━━━ DATA RECORDS

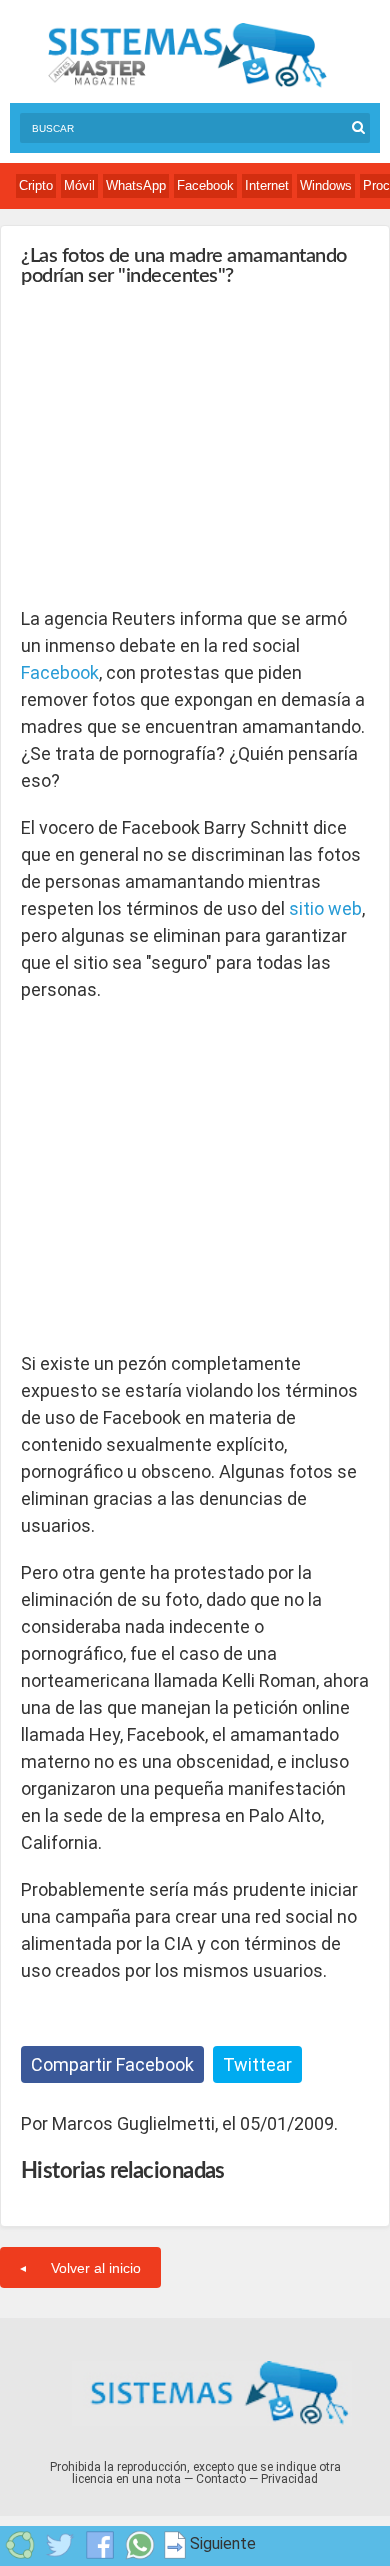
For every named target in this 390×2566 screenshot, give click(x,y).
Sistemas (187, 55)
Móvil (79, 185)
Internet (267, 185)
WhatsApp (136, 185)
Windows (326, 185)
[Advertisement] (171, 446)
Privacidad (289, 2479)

━━━━━━
━━━ DATA RECORDS

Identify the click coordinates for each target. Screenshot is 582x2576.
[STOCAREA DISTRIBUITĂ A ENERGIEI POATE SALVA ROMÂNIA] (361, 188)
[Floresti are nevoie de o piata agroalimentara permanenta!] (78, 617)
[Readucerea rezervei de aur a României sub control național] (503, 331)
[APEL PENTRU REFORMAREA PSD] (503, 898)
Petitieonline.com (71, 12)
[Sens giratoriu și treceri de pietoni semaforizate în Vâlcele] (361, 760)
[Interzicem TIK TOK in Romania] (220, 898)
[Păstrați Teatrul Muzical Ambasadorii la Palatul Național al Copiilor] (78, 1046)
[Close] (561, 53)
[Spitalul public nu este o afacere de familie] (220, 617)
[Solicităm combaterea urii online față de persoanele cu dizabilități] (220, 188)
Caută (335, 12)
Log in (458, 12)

━━━━━━

PROBLEM STATEMENT. Return everything from the line containing "Identify the click" down to the line containing "Log in (458, 12)", both included, without changing a character of any of those entries.

EXPECTED OUTPUT.
Identify the click coordinates for each target. Screenshot is 582x2576.
[STOCAREA DISTRIBUITĂ A ENERGIEI POATE SALVA ROMÂNIA] (361, 188)
[Floresti are nevoie de o piata agroalimentara permanenta!] (78, 617)
[Readucerea rezervei de aur a României sub control național] (503, 331)
[APEL PENTRU REFORMAREA PSD] (503, 898)
Petitieonline.com (71, 12)
[Sens giratoriu și treceri de pietoni semaforizate în Vâlcele] (361, 760)
[Interzicem TIK TOK in Romania] (220, 898)
[Păstrați Teatrul Muzical Ambasadorii la Palatul Național al Copiilor] (78, 1046)
[Close] (561, 53)
[Spitalul public nu este o afacere de familie] (220, 617)
[Solicităm combaterea urii online față de persoanele cu dizabilități] (220, 188)
Caută (335, 12)
Log in (458, 12)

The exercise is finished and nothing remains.